Corpo castanho-escuro; tarsos amarelo-acastanhados e tíbias majoritariamente castanhas, segmentos antenais III–V amarelos; asas anteriores castanhas com uma faixa sub-basal mais clara. Cabeça com esculturação forte e sem constrição distinta atrás dos olhos; região ocelar fortemente elevada. Antena com 8 segmentos, III & IV com cones sensoriais simples. Pronoto reticulado, sem cerdas longas. Endofurcas meso e metatorácicas sem espínula, com braços curtos. Mesonoto com esculturação convergindo posteriormente na linha mediana, formando uma divisão longitudinal medialmente. Metanoto com área mediana reticulada, sensilas campaniformes presentes, um par de cerdas próximas à margem posterior. Tarsos com dois segmentos. Primeira e segunda venações das asas anteriores com fileiras de cerdas incompletas; cerdas diminutas. Tergitos abdominais II–VIII com um par de cerdas medianas curtas; terços laterais e margem anterior com esculturação reticulada; VIII com craspeda posteromarginal; X alongado, com divisão longitudinal completa. Esternitos com craspeda inteiro, três pares de cerdas posteromarginais pequenas. Ambos os sexos macrópteros ou micrópteros.
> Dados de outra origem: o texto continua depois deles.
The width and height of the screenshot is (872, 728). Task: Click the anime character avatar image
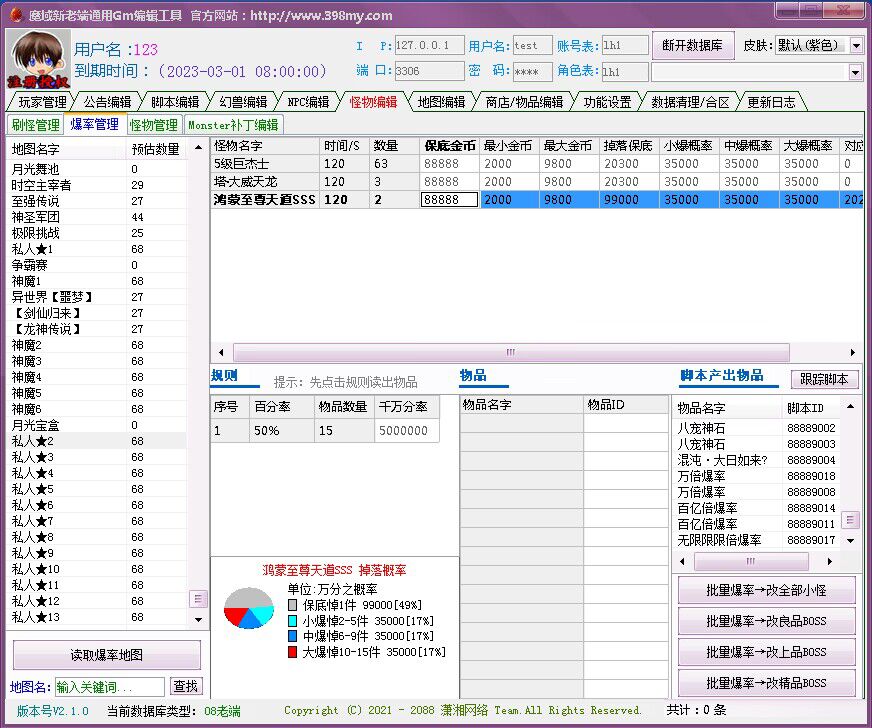pos(38,59)

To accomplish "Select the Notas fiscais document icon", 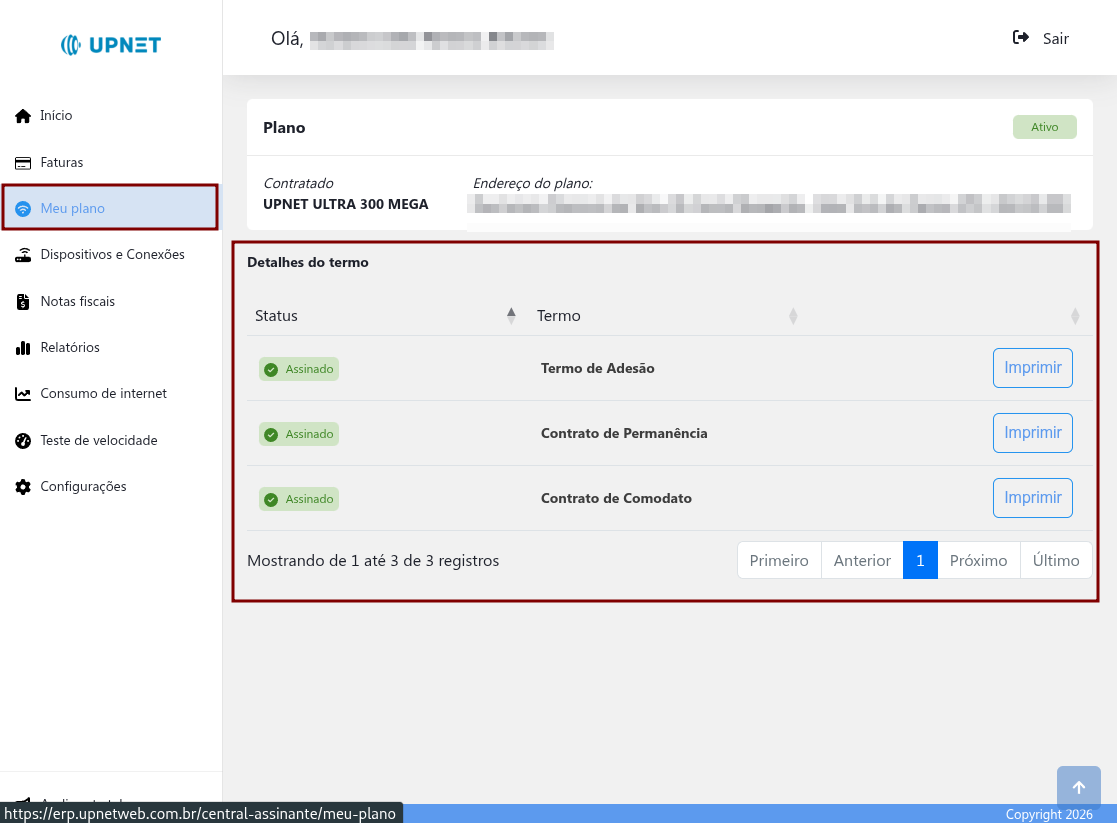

Machos com um par de cerdas parecidas com espinhos no tergito IX; esternitos III–VII com uma placa porosa grande em forma de U em cada.
Variação intraespecífica
A maioria dos espécimes coletados no Sul do Brasil são micrópteros.
Informações do gênero e espécies similares
O gênero Dinurothrips inclui apenas duas espécies, ambas neotropicais, e ambas com forte esculturação corporal e cerdas nas asas anteriores relativamente pequenas. Machos possuem placas porosas com o curioso formato de U nos esternitos abdominais. Dinurothrips vezenyii pode ser facilmente diferenciada de D. hookeri pelo tarso com dois segmentos e mesonoto com uma pseudo-divisão longitudinal mediana.
Distribuição no mundo
Descrita da Argentina, é comumente encontrada no sul do Brasil. Também registrada nos Estados Unidos.